Cartridge model: at year three, Salesforce releases SFRA 7.x with security patches and new features. You’re on SFRA 5.x because the 6.x upgrade was deferred twice — it required re-merging 40+ overridden files, two vendor cartridges were incompatible with the new version, and the QA cycle for a full regression was estimated at three weeks. You’re now two major versions behind the reference architecture, accumulating security exposure and missing platform features. Each deferred upgrade makes the next one harder because the diff between your overrides and the new base grows monotonically. This is the specific debt compounding mechanism that makes the cartridge model unsustainable at scale — the cost of staying current increases over time rather than staying constant.
Failure Mode Comparison
At year three, the service architecture’s failure mode is operational complexity — more services to monitor, more deploys to coordinate for cross-cutting changes, more infrastructure to maintain. These are real costs, but they’re visible, measurable, and addressable with tooling and process (better observability, deploy automation, service mesh).
The cartridge model’s failure mode is invisible coupling and frozen architecture — the team can’t confidently change the system because the interaction effects between cartridges are undocumented and only discoverable at runtime. The response is organizational: change velocity drops, estimates inflate with “impact analysis” buffers, the platform becomes something the team maintains rather than evolves. New features route around the core platform (”let’s build that in a microservice that calls OCAPI”) rather than extending it, creating a shadow architecture that further increases the total system complexity while leaving the cartridge debt untouched.

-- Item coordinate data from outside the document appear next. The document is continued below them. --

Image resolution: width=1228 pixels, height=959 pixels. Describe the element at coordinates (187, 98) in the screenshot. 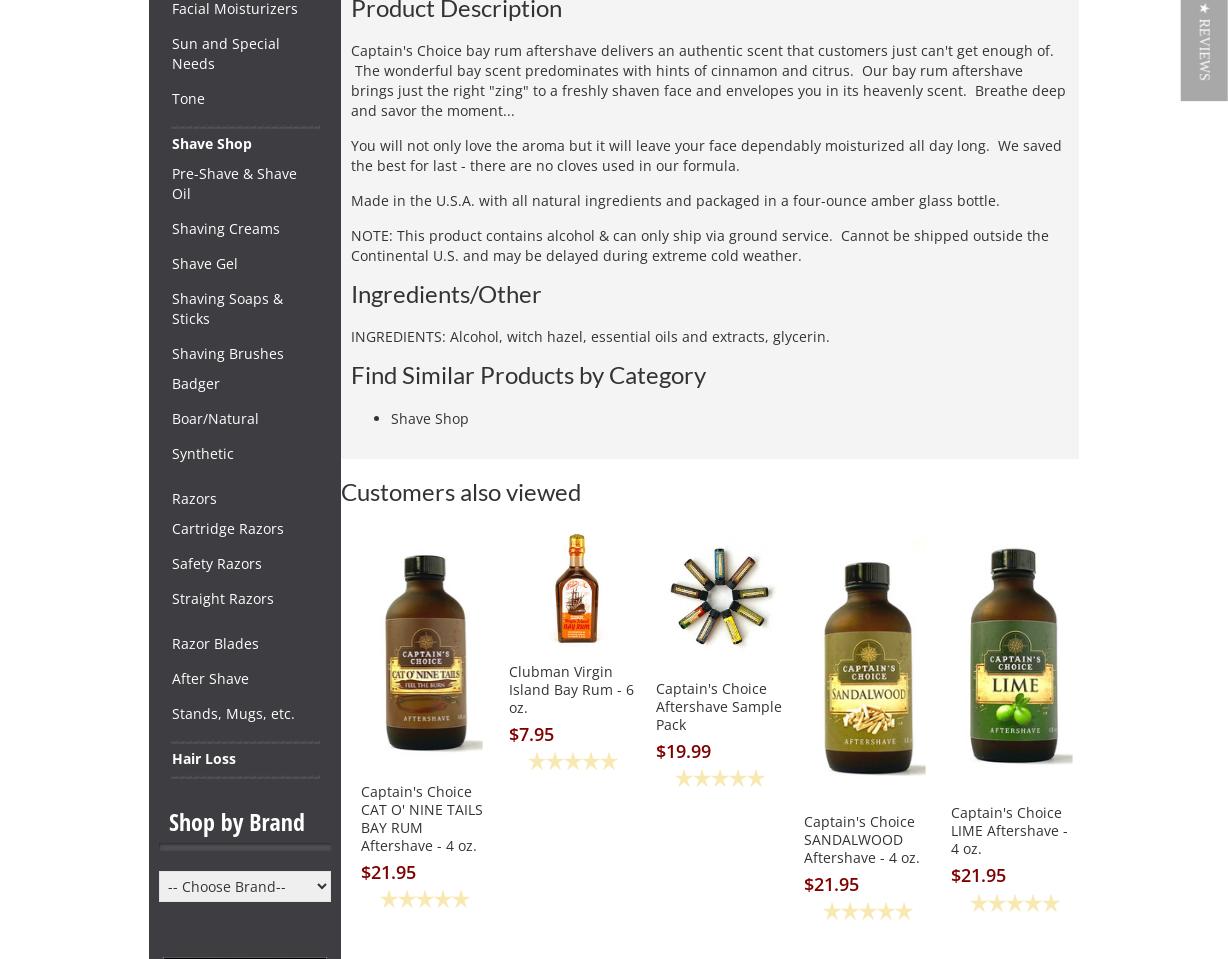

I see `'Tone'` at that location.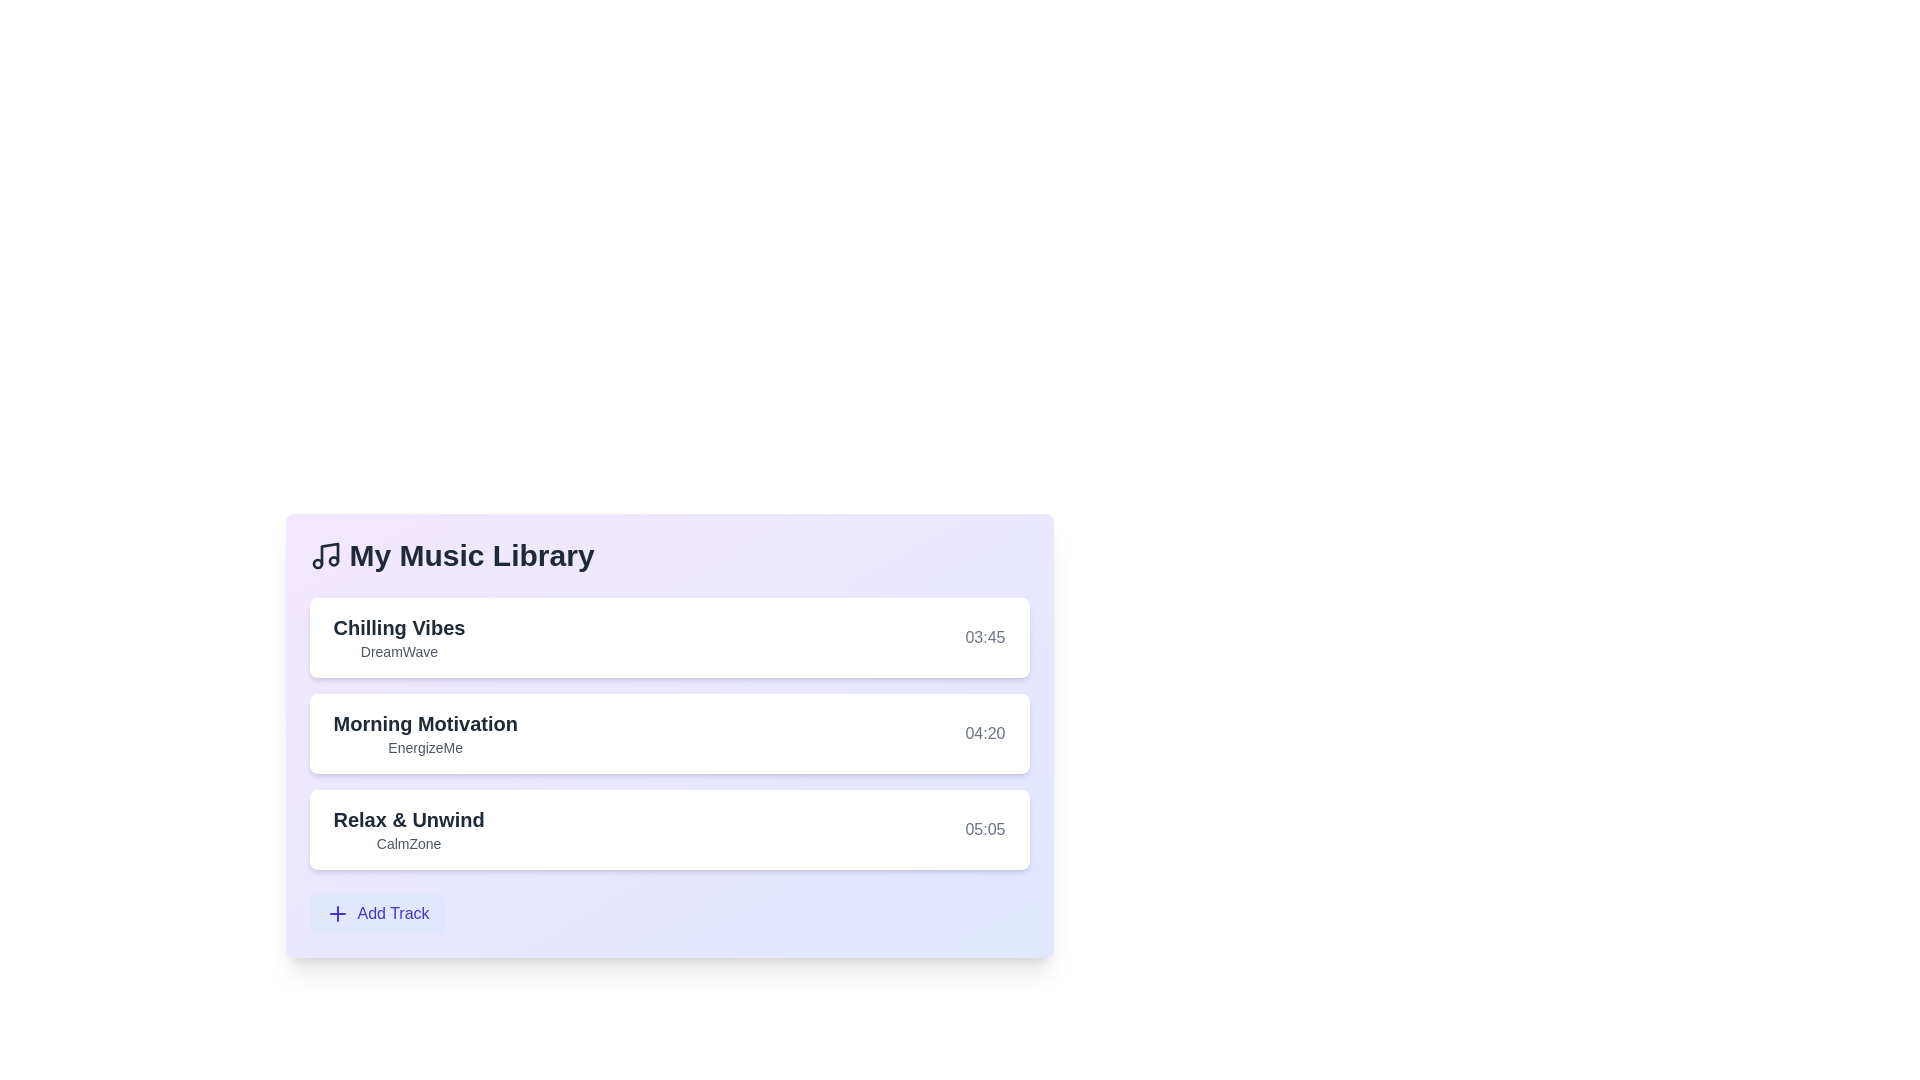 Image resolution: width=1920 pixels, height=1080 pixels. What do you see at coordinates (984, 829) in the screenshot?
I see `the duration of the track Relax & Unwind` at bounding box center [984, 829].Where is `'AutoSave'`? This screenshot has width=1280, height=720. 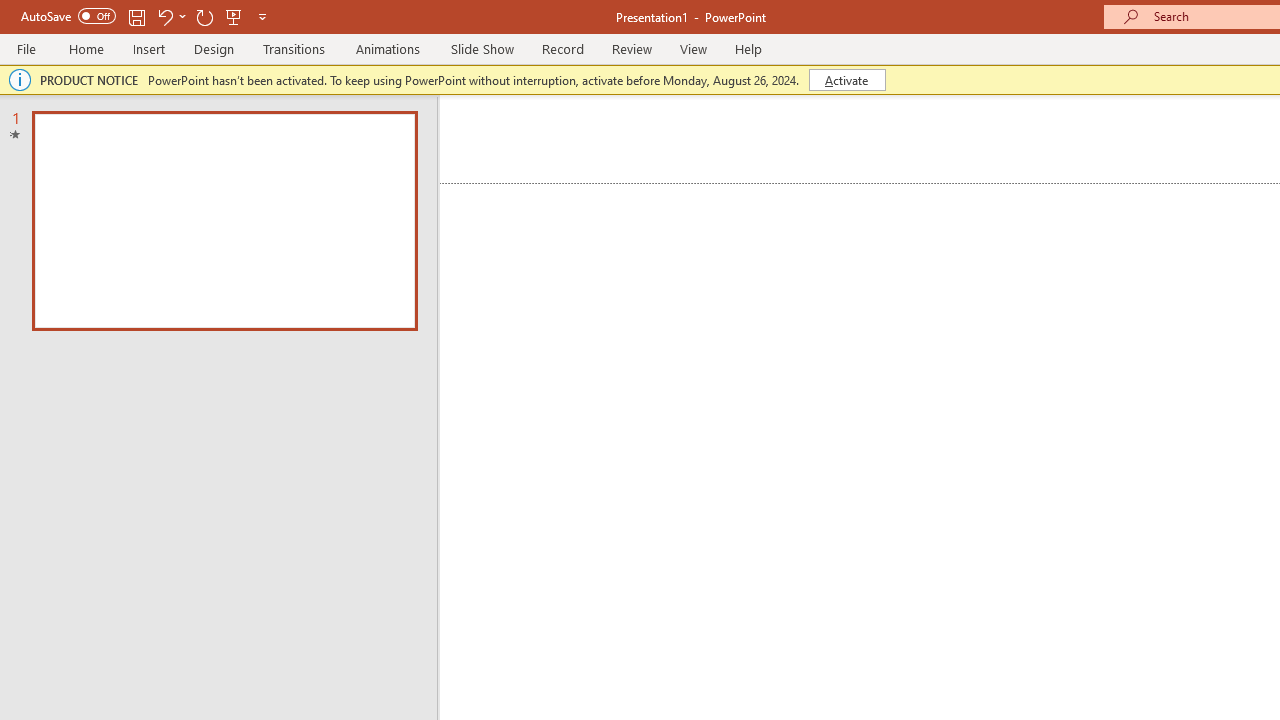 'AutoSave' is located at coordinates (68, 16).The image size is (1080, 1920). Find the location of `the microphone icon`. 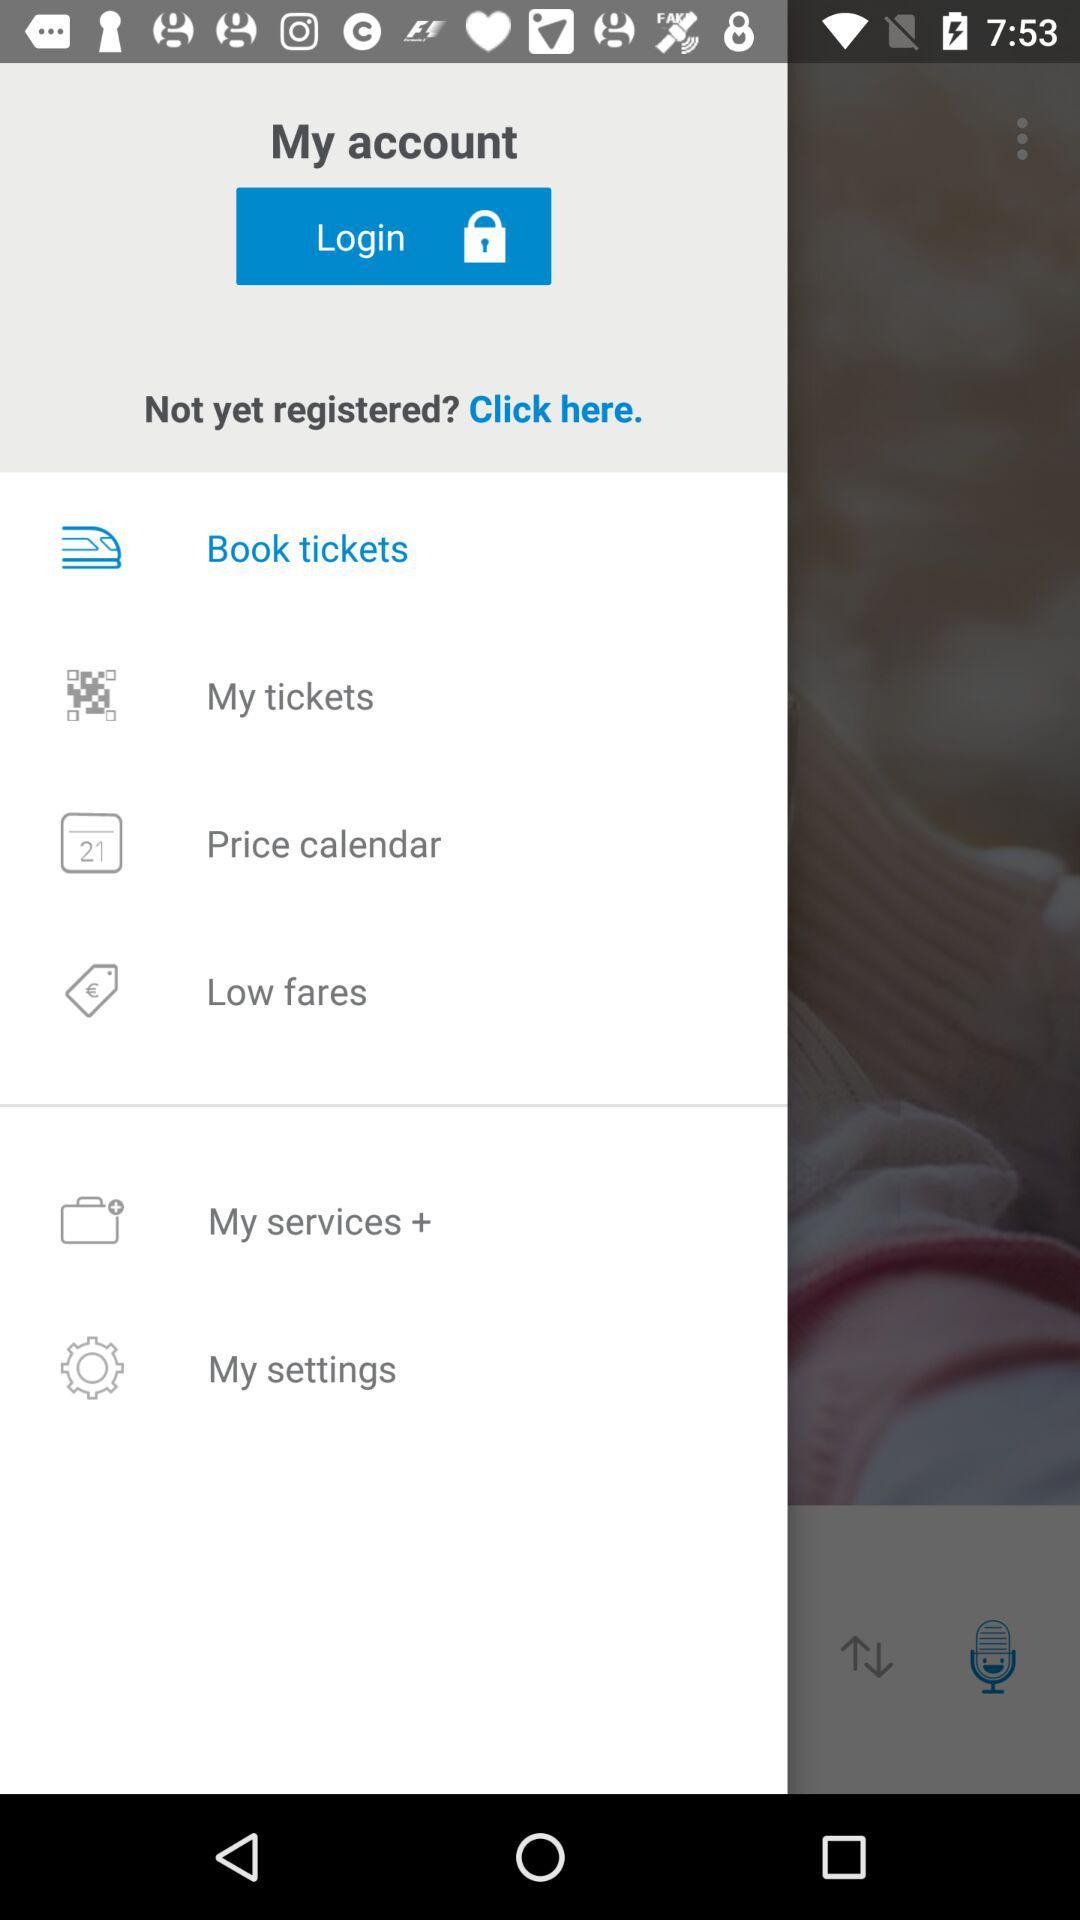

the microphone icon is located at coordinates (992, 1656).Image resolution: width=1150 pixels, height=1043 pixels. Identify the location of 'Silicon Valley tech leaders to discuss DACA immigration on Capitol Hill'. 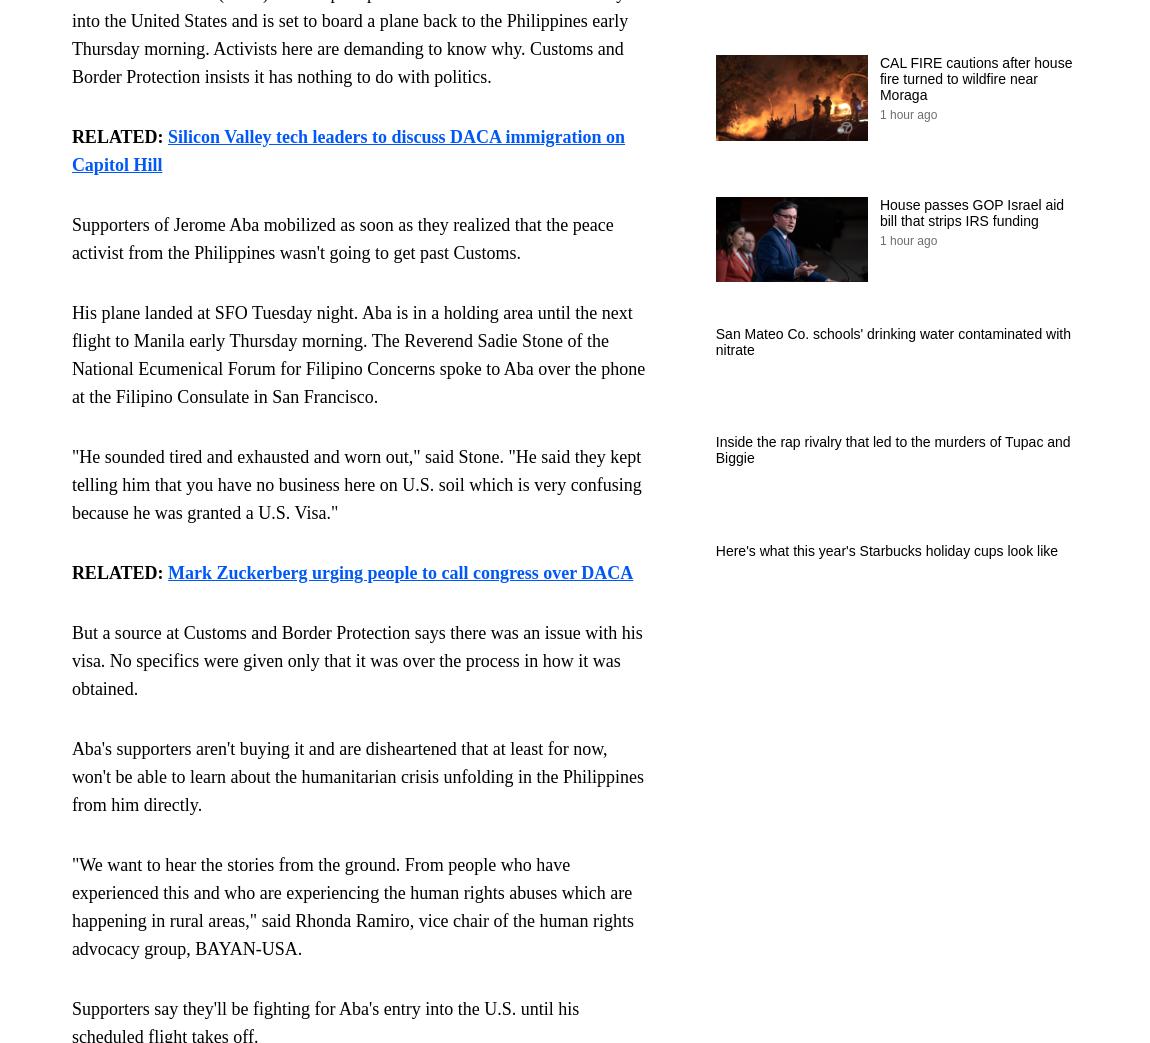
(347, 150).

That shadow architecture pattern — where the team builds new capabilities outside the platform because modifying the platform is too risky — is the clearest signal that the cartridge model’s debt has reached a tipping point. And it’s extremely common in mature SFCC implementations. You end up with the worst of both worlds: a monolithic cartridge stack you’re afraid to touch, plus a constellation of external services that duplicate state and logic because they can’t safely extend the monolith.
The Core Asymmetry
The service architecture’s costs are upfront and linear — you pay to build each service, you pay to operate each service, and those costs are roughly constant per service over time.
The cartridge model’s costs are deferred and exponential — initial development is fast (override a file, add a cartridge, done), but the cost of every subsequent change increases as the override graph grows, vendor cartridges accumulate, and the distance from the base reference architecture widens. By year three, the accumulated cost often exceeds what the service architecture would have cost to build and operate from scratch — and unlike the service architecture, there’s no clean path to reduce it without a replatform.
That’s the structural argument. The cartridge model doesn’t just create debt — it creates debt with a compounding interest rate that accelerates as the system matures.